But why not L.A.? After all, jazz matured simultaneously with the City of Angels and throughout the last 100 years some of the most important jazz musicians have lived and worked here. While clubs like the Blue Whale and the Jazz Bakery keep the spirit alive, many ghosts still swing in the dark corners of our desert grid. Here are five of the very best Los Angeles jazz landmarks.
8481 Melrose Place, West Hollywood
Lester Koenig's Contemporary Record label was probably the most vital chronicler of the Los Angeles jazz scene in the 1950s and '60s. The label recorded local legends like pianist Hampton Hawes and saxophonist Harold Land, as well as visitors like Sonny Rollins (Way Out West) and Ornette Coleman (Something Else!), the latter of whom lived briefly in Los Angeles, notably working as an elevator operator at Bullock's department store in downtown L.A.
The most impressive feat of Koenig's operation was that many of his releases were recorded in the wee hours of the morning at his distribution warehouse on Melrose Place, under the guidance of engineer Roy Dunann. It is unlikely that the shoppers in what is now a rather ritzy shopping district have any idea of the brilliance that once echoed in those streets.

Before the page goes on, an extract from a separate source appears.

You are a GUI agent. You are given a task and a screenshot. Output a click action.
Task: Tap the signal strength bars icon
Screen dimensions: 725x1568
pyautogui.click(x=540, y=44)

Drummer Shelly Manne was Contemporary Records' go-to drummer. He had a long running series with the label entitled "Shelly Manne & His Men," featuring a rotating cast of local talent. From 1960 to 1972, he ran a Hollywood jazz venue called Shelly's Manne Hole.
Pianist Bill Evans recorded an immortal live session there in 1963 while Jazz Bakery impresario and vocalist Ruth Price recorded a live album with Manne and his men, while she was still in her early twenties. The small manhole plaque is embedded off-center on the once-again happening sidewalk of Cahuenga Boulevard, commemorating the spot where so many great heroes once stubbed their cigarettes.
Lincoln Theater sign |
Central Avenue between 23rd & Vernon Avenue, South Central Los Angeles
From the late 1910s until the early 1950s, Central Avenue was the center of the West Coast jazz world. No less than the inventor of jazz, Jelly Roll Morton, lived, recorded and even pimped on the Avenue while musicians like Duke Ellington and Lionel Hampton were regular visitors to palaces like the Lincoln Theater.
Miniscule joints like the Down Beat club housed equally great musicians like Los Angeles' own Buddy Collette, Dexter Gordon and Charles Mingus. A series of signs mark the spirits of jazz past on a rather run-down strip of Los Angeles. Important buildings like the Dunbar Hotel still remain intact, but the memories of walking into a room and witnessing Art Tatum pounding Pabsts and playing a busted piano are distant.
At the behest of crooner Bing Crosby, guitar god Les Paul set about converting his Hollywood garage into a recording studio. (Are there any personal garages that aren't studios now?) While tinkering with his toys, Paul discovered the indispensible technique of immediate multi-tracking that revolutionized the recording process. He also perfected a portable recording system that allowed him to record radio shows while on the road.
The recordings that came out of this tinkering, although viewed as a bit of a novelty, were intricate displays of music and mathematics, with Paul accompanying himself at all manner of speeds to create superhuman but swinging sounds. Paul's garage is no longer there -- it's a driveway for an auction house -- but it seems appropriate that Sunset Boulevard's massive Guitar Center is only a couple of blocks away.
The Lighthouse defined the West Coast jazz scene for many record buyers worldwide. The venue began booking jazz in 1949 when bassist Howard Rumsey hosted a jam session, which filled the dive with bare-footed beatniks almost immediately.
Central Avenue veterans like saxophonists Teddy Edwards and Sonny Criss traveled across town to play in Rumsey's integrated free-for-all, while trumpeting dreamboat Chet Baker, who lived nearby at 1011 16th Street, became a regular performer, launching a career that is romanticized as much for its decline as its rise.
The venue still hosts Sunday jazz gigs (at 11am!) but through the 1960s it remained a key venue for touring artists like Cannonball Adderley, Elvin Jones and Lee Morgan to record live sessions and take in that unmistakable Pacific breeze.